War – Another of the meaty action areas, War is how knights gain land. You can attack some of the free land (which is limited – you can make the game more cutthroat by reducing the number of free lands!), or you can attack land from another knight. Lords can help their vassals win. This is where some interesting coercion occurs as vassals will try to negotiate with the Lords to help, since the Lord benefits greatly when their Vassal wins. It’s possible for 4 of the 5 players to be roped into a war action when one vassal attacks another. War is resolved by adding up soldiers, defenses, and adding any food or influence added (secretly) by any of the knights involved, including lords. Majority here gets military support from the king in the form of an extra soldier.

Curia – Money is donated to the church. This is a blind bid of gold, with the winner getting 6 VPs, and the losers having the option of getting fewer VPs or keeping their gold. Even though it’s a blind bid, it doesn’t feel like one, as everyone still retains these options. The player with majority here also gets the archbishop, which prevents vassalage or war on one of their knights.

→ CHALLENGE A:
Answer these questions using the game description:
(i) What does the player with majority in War receive from the king?
(ii) How many VPs does the winner of the Curia blind bid get?
(iii) What does the archbishop prevent?
→ CHALLENGE B: Print the part of the game description from "War – Another" to "an extra soldier.".
→ CHALLENGE C: Write what follows the last sentence of the board game description.

→ DATA:

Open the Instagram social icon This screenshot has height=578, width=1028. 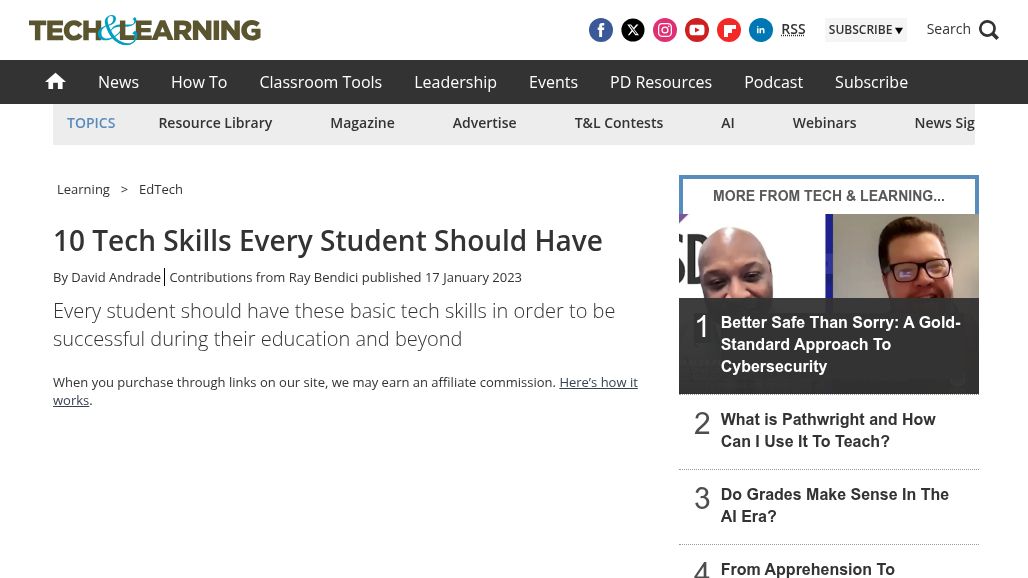point(665,30)
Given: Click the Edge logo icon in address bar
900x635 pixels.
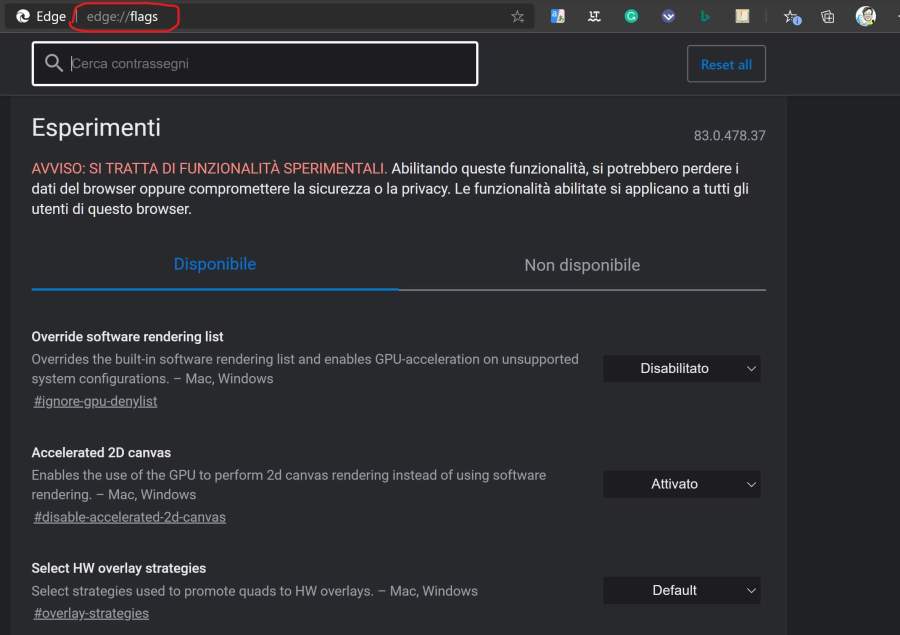Looking at the screenshot, I should pos(23,17).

→ TASK RESPONSE A:
(i) Military support in the form of an extra soldier.
(ii) 6 VPs.
(iii) Vassalage or war on one of that player's knights.

→ TASK RESPONSE B:
War – Another of the meaty action areas, War is how knights gain land. You can attack some of the free land (which is limited – you can make the game more cutthroat by reducing the number of free lands!), or you can attack land from another knight. Lords can help their vassals win. This is where some interesting coercion occurs as vassals will try to negotiate with the Lords to help, since the Lord benefits greatly when their Vassal wins. It’s possible for 4 of the 5 players to be roped into a war action when one vassal attacks another. War is resolved by adding up soldiers, defenses, and adding any food or influence added (secretly) by any of the knights involved, including lords. Majority here gets military support from the king in the form of an extra soldier.

→ TASK RESPONSE C:
Crusades – here fledgling knights with no castles or lands can be protected from winter.

5. Winter. This phase you roll the die. There is a 50% chance of a hard winter which kills any knight with no land or castle. If he also has no heir, then you lose 4 VP. You want to avoid this.

End of the game. 5 turns of this, and then, at the end of the game, there are some additional scoring: 2 points for most fabric+metal, influence, and privileges. 1 point per pair of gold, and then MINUS 2 for each single woman remaining, unless you have the most, and then it is minus 3.


A comment on components:

Since I am playing off of prototype, I can’t be sure this is not being addressed but the choice of cardstock stand up knights will be a bit fiddly. Depending on how they are oriented, the knights will not all be visible to all the players, and there is much leaning left and right and/or twisting of the placed knights to see their colors. This is important when trying to gain majorities in the spheres. This could have been addressed by using colored bases - the rules show grey bases, while prototype images show clear ones. It’s also important to note WHICH knight is being placed, as well, as each knight has different numbers of lands and soldiers. Gameplay would have been enhanced, perhaps at a slight expense to theme, by just using colored discs with lettered stickers for each knight.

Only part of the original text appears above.